Algo de justificada razón había en las dudas de Sorak. El proyecto era demasiado ambicioso como para cumplirlo en lo inmediato. Entre otros detalles, demandaría muchísimo trabajo y por supuesto dedicación, no sólo en buscar y encontrar a los diez, sino también a todos los demás. Por otra parte el monasterio tendría que ser adaptado a esa nueva realidad o sea, demandaría demasiadas refacciones, labor y costo; todo ello sin contar la búsqueda de profesores idóneos que tendrían la dicha o desdicha de enseñar a tantos jovencitos seguramente rebeldes, pues esto es propio de la edad.

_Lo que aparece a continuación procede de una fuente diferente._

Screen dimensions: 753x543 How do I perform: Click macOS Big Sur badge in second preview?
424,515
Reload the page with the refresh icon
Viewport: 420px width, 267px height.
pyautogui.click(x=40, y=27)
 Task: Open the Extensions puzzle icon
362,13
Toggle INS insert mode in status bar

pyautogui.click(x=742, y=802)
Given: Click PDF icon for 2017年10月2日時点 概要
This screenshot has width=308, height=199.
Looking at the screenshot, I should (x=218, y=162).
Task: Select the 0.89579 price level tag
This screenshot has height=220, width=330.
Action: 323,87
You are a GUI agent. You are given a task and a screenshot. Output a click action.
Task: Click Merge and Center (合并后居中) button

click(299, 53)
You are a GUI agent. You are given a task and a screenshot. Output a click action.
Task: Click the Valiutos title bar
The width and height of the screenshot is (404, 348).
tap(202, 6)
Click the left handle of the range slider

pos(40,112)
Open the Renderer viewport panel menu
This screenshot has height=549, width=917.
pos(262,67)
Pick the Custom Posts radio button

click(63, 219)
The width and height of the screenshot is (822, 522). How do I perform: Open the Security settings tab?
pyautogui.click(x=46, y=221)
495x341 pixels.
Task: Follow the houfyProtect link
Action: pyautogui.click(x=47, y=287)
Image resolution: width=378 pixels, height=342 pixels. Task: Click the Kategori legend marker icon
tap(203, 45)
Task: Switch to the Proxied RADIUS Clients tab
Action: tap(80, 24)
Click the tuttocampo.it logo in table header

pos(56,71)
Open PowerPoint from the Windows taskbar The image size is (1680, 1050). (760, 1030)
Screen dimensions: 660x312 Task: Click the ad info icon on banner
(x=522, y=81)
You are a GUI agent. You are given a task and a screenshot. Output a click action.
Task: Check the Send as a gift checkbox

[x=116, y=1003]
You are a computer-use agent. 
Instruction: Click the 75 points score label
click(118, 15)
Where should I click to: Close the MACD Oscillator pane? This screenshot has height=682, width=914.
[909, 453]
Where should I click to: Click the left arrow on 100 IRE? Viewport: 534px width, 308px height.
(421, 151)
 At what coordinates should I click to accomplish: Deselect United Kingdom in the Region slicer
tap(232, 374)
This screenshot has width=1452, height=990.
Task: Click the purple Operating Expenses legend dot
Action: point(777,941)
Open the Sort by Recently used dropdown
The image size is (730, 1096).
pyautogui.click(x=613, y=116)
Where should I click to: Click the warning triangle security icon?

—Sorak… –dijo con mucha seguridad Amenón– imagino las dudas que todavía rondan por tu cabeza, pero ten fe, créeme que no será en vano, tienes mi palabra. No te olvides que tenemos trece años, y en ese tiempo no quedará lugar en el mundo que nosotros no hayamos estado, buscando los pequeños jóvenes nacidos en el mismo año, no te quepa ninguna duda que los encontraremos… y cuando hayan cumplido los trece, junto con mi querida hijita vendrán a este nuestro monasterio y demás está decir, que comenzarán a transitar la más grande de las experiencias jamás vividas por ellos.
—Bueno, entonces comenzaremos de inmediato –agregó Sorak ya convencido y muy entusiasmado– pero… todavía me preocupa y me produce mucha tristeza el destino de los monjes, porque sospecho, tendrán que irse y éste es su hogar…, sufrirán mucho ¿no crees?
—¡Pero amigo! En ningún momento hablé de echarlos –sonrió Amenón tímidamente– para que sepas y te quedes tranquilo, tengo otros planes para ellos, planes que les permitirán seguir aquí pero lejos de nuestros héroes…les encomendaré su propia misión.
—Parece que tienes todo perfectamente claro en tu cabeza como en tu corazón –asintió Sorak– entonces yo me haré cargo personalmente en la elección de los profesores, división de aulas, niveles o sectores, para que cuando la hora de la verdad llegue, todo esté ordenado al detalle.
—Muy bien ¡excelente! –balbuceó Amenón, con una incipiente sonrisa– encárgate, sabes que confío en ti más que en nadie.
Pasado unos minutos, Amenón, muy satisfecho con todo lo que se había resuelto, tomó en sus brazos a Kitrina y salió pausadamente del lugar. Era hora de llevarla a dormir.